The third Oscar-nominated feature from Kilkenny’s Cartoon Saloon (we’re almost getting blase about this) works up an intriguing tension by approaching the purpose of storytelling from two different directions. The film’s framing narrative, adapted from a novel by Deborah Ellis, goes deep into the experiences of a young woman growing up under the Taliban in Kabul. Most of us have some idea how aggressively that ruthless theocracy pressed its thumb upon women and girls. A live-action version of the story would be tough going, but Nora Twomey, an experienced Cartoon Saloon hand making her solo debut as director, works that ugly history into a pleasing animation that, without sugar-coating, educates, proselytises and entertains. It would be damning with the least appetising sort of praise to suggest that the film demands to be shown in schools. But we say it anyway.

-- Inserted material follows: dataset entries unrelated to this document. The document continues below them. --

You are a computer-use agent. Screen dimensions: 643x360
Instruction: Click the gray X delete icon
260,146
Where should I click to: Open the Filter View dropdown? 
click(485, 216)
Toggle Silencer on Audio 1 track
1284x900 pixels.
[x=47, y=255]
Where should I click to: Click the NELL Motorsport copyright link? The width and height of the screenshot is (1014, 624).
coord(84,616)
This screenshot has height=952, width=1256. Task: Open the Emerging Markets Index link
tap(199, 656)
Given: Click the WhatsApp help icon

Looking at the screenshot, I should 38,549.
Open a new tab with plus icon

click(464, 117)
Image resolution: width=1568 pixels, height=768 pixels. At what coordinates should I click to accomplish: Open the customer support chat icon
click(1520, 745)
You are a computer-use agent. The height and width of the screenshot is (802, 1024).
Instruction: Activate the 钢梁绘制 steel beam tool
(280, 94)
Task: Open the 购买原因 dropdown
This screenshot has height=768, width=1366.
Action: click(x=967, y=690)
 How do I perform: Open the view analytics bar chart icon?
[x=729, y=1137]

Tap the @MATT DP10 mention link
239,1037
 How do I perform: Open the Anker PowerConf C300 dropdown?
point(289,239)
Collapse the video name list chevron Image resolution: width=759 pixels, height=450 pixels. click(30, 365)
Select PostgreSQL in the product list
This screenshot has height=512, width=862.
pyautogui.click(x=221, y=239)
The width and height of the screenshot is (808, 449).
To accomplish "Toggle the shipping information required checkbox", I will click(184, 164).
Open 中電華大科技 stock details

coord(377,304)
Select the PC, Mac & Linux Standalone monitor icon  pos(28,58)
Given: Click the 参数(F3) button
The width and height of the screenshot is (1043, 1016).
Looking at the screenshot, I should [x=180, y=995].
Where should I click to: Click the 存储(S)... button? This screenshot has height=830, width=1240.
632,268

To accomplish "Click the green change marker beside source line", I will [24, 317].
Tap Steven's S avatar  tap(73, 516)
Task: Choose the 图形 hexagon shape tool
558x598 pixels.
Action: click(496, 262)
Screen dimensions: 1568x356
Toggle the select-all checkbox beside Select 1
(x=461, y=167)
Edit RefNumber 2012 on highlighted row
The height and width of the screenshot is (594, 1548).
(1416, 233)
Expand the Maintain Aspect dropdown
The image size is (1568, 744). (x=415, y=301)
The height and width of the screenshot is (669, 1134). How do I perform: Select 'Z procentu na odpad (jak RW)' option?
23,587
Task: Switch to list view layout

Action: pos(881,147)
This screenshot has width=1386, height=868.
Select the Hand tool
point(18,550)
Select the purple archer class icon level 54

The Breadwinner does something else. A fantastical myth, woven through the propulsive main story, serves as a distraction to the characters in their most distressed moments. Story as lesson. Story as history. Also, story as entertainment. Story as escape. There's a great deal packed into this boldly composed feature.
Parvana (voiced by Saara Chaudry), a young girl from Kabul, spends her days flogging anything saleable in the streets with her disabled dad Nurullah. Injured in the war with the Soviets, Nurullah is arrested after a misunderstanding with a young Taliban firebrand, and Parvana, whose brother has died years earlier, finds herself compelled to support the family. But girls are barely permitted to leave their homes. A solution announces itself. Our heroine dresses as a boy, identifies herself as her own cousin and starts to accumulate useful little jobs.
When not risking her life in the unfriendly streets, she entertains her young brother Zaki with the story of a man seeking to recover vital seeds from the possession of a sinister Elephant King. Hence the escapism.
If the previous Cartoon Saloon features, Song of the Sea and The Secret of Kells, had a flaw, it was a lack of discipline in their narrative structure. Despite its frequent diversions into high fantasy, The Breadwinner has greater momentum and a more secure story arc. We know we are inexorably heading towards the prison where Nurullah is held.
Sense of restraint
The animation has always been gorgeous in the studio’s films, and that is again the case here. There is, however, a greater sense of restraint to those visuals. The main story is told in muted, flat shades – intercut with “pillow shots” of phone wires and ragged roofs – that allow the story to unfold in uncluttered, lucid fashion. The Elephant King yarn is cleverly rendered in the style of stop-motion cut-outs that edge us towards whimsy and fantasy. In these fashions, the visual aesthetic neatly echoes the narrative purpose.
These days, western film-makers tackling such stories can get grief for indulging in cultural appropriation. There is nothing the team behind The Breadwinner, which includes producer Angelina Jolie, can do about their own racial origins, but their sincerity of purpose and sympathy for the misused cannot be questioned. Mychael Danna and Jeff Danna – the former an Oscar-winner for Life of Pi – add to the richness of the package with an evocative score that draws influences from the region.
The Breadwinner may suffer from the suspicion that it looks "good for you". It is certainly morally sound and socially responsible. But it also remembers to have fun. Stories really do serve many purposes.